*Task prompt*.
In the data that follows, every line containing the word "computer" should be returned.

*Given records*.
* * *

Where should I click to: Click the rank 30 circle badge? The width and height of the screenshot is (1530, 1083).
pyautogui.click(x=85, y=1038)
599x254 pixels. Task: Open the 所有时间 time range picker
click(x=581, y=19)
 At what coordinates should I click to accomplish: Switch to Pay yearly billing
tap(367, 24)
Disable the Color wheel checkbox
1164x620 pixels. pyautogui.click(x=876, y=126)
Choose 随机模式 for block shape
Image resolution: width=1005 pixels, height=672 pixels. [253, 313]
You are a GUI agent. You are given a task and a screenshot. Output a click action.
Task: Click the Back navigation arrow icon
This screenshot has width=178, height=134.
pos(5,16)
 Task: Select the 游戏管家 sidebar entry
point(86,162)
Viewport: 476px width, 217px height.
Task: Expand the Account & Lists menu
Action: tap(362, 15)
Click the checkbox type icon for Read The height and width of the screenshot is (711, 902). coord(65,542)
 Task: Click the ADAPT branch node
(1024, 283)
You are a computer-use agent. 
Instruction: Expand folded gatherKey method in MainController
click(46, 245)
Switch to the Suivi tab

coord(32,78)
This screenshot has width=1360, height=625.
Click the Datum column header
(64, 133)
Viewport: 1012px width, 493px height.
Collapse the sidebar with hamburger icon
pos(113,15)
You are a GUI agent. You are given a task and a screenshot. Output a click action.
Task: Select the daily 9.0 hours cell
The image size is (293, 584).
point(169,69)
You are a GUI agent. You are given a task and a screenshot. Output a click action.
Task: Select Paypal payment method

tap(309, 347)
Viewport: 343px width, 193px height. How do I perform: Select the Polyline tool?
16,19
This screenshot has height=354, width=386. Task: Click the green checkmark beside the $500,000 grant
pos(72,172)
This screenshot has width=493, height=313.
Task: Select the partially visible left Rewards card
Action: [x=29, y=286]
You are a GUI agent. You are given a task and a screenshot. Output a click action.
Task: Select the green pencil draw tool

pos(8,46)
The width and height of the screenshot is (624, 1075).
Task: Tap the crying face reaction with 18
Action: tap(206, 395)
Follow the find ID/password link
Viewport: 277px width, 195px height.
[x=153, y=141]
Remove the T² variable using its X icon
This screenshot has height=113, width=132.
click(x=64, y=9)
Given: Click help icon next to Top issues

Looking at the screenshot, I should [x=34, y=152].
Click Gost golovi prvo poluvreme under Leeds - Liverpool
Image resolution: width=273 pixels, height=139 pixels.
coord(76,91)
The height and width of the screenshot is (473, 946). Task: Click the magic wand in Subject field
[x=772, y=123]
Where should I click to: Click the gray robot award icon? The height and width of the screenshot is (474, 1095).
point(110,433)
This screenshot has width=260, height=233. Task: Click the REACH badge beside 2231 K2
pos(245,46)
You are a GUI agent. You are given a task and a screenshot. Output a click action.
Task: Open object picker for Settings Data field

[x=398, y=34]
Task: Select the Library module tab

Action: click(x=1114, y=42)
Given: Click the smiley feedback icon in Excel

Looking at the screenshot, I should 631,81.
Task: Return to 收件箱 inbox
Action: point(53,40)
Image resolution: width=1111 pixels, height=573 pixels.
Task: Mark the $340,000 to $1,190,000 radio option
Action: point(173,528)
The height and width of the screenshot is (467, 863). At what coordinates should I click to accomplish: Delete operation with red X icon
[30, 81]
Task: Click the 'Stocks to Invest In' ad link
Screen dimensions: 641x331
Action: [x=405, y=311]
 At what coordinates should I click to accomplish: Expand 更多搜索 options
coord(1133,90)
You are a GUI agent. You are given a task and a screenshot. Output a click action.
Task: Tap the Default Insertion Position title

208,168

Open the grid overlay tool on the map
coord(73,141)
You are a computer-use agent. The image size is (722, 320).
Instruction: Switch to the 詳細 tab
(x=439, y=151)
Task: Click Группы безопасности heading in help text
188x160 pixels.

* * *

*Exercise output*.
You are a computer-use agent. 
You are a computer-use agent. The image size is (722, 320).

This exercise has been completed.